Pour la première fois, un entraîneur nord-américain s'est imposé en Russie. Et cette conquête n'a pas été obtenue par un entraîneur a priori réputé pour son ouverture d'esprit, mais par un caractériel, Mike Keenan, qui en NHL incarne la vieille école. Il a pourtant fait montre de belles capacités d'adaptation dans cet environnement inconnu. Le tempérament de Keenan ne l'a pas desservi, au contraire.

Dans ce contexte nouveau, Keenan a su laisser suffisamment de liberté d'improvisation offensive à ses ailiers-vedettes russes Sergei Mozyakin et Danis Zaripov. Dès lors qu'ils peuvent entrer en zone à pleine vitesse le long des bandes, leurs passes latérales sont ensuite redoutables pour faire exploser n'importe quelle défense. Après des expériences malheureuses avec des centres nord-américains (Cal O'Reilly et Justin Hodgman, pas conservés), Mozyakin et Zaripov ont été placés avec le Tchèque Jan Kovar : ce fut la formule magique. Le trio a totalement dominé la saison régulière et les play-offs, d'une façon jamais vue depuis la troïka de Kazan (Zaripov-Zinoviev-Morozov).

Mozyakin a dépassé tous les points de passage statistiques enregistrés la saison précédente quand il avait Malkin à ses côtés. Il a battu tous les records historiques d'URSS et de Russie en inscrivant 106 points. Après une telle démonstration, tout un pays attendait qu'elle soit confirmée en équipe nationale par Mozyakin, qui s'était dit "humilié" par sa non-sélection olympique. Le changement de sélectionneur devait lui dérouler un tapis rouge... mais c'est lui qui a décliné l'invitation à la surprise générale en se disant fatigué.

Son collègue Danis Zaripov, pourtant blessé, a par contre finalement décidé de venir, réussissant un retour remarqué à 33 ans en étant le meilleur joueur de la finale.

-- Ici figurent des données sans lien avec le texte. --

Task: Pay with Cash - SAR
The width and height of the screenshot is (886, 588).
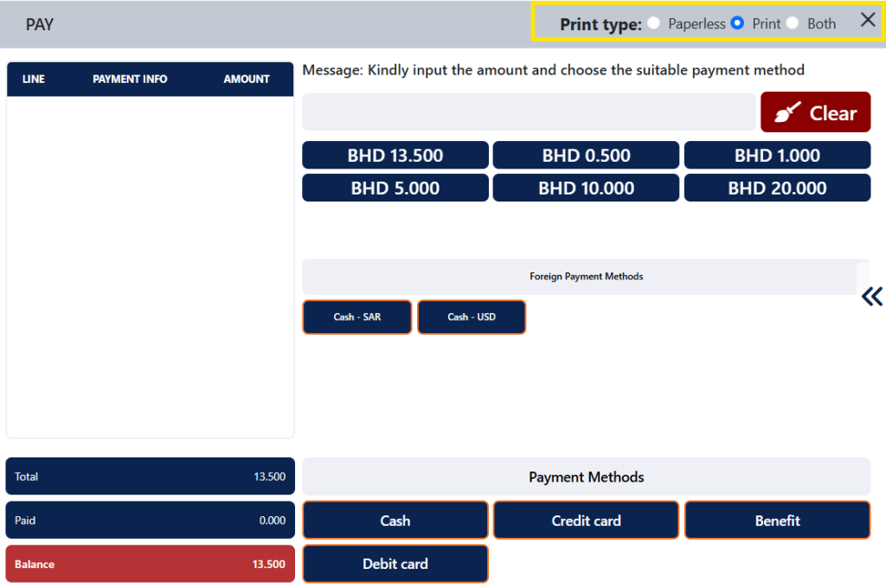Action: pyautogui.click(x=357, y=317)
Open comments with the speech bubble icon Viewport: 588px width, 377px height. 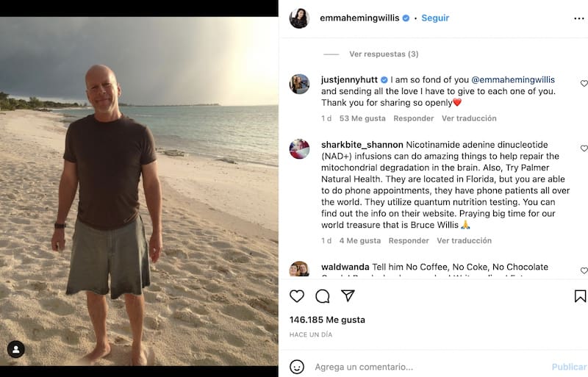coord(323,296)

Le titre de Magnitogorsk ne se résume bien sûr à un seul trio (quoique...). Le défenseur offensif Chris Lee a excellé, surtout en supériorité numérique. Le gardien Vassili Koshechkin a enfin, à 31 ans, mis un terme à sa réputation de fragilité en play-offs.

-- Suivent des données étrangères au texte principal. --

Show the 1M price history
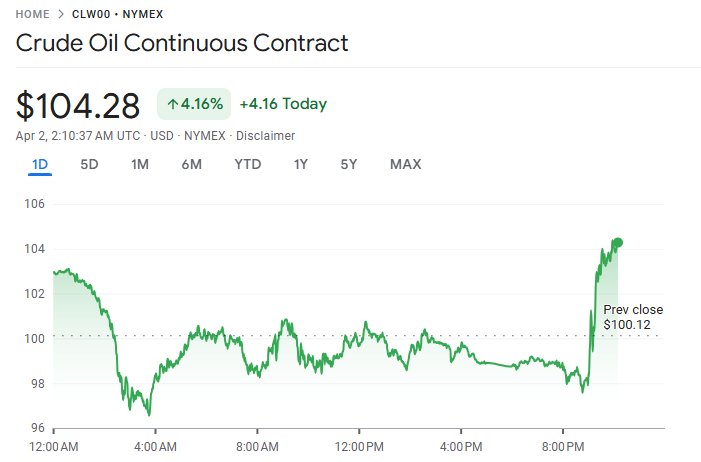This screenshot has height=462, width=701. pyautogui.click(x=140, y=164)
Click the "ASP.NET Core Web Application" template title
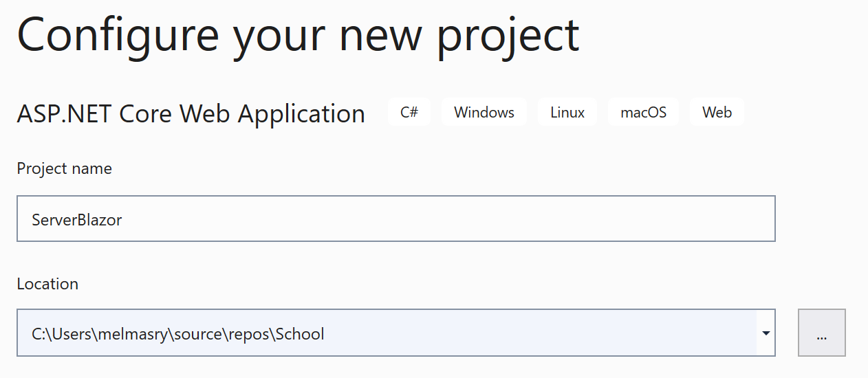The height and width of the screenshot is (378, 868). (191, 113)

Le plus impressionnant est sans doute que le Metallurg ait aligné 11 joueurs formés au club en play-offs, dont 5 ont marqué en finale. On sait que la naissance du grand hockey à Magnitogorsk a 20 ans, lorsque le président du combinat métallurgique Viktor Rashnikov a fait venir quelques-uns des meilleurs joueurs d'Oural mais aussi du Kazakhstan (les frères Koreshkov) pour former une grosse équipe. Cependant, sa décision d'ouvrir une autre patinoire dédiée à la formation des jeunes hockeyeurs en 1997 a été tout aussi déterminante. Auparavant, Magnitogorsk n'existait pas dans le hockey mineur.

L'émergence du Lev Prague et les Défis Financiers

La KHL recherchait l'expansion internationale pour accroître l'influence russe, mais elle ne s'attendait peut-être pas à ce qu'un club étranger atteigne si vite la finale. Cet affrontement a donné un piment inédit à la finale, sous fond de rivalité toujours vive entre les Tchèques et Russes. Tout un pays s'est rangé derrière le Metallurg Magnitogorsk, défenseur de l'honneur national, et dans le même temps, la République Tchèque s'est prise au jeu de voir ce "Lev" défier les adversaires dans leur championnat.

Pendant la saison, les spectateurs étaient moins nombreux pour voir le Lev que pour le Sparta Prague, qui appartient aux mêmes propriétaires et évolue en Extraliga tchèque. La lecture de l'effectif du Lev explique sa réussite. Il dispose d'un homme d'expérience dans les cages avec Petri Vehanen, 36 ans et déjà vainqueur de la KHL avec Kazan en 2010. La défense compte trois internationaux tchèques, deux internationaux finlandais et trois Canadiens tous passés par la NHL.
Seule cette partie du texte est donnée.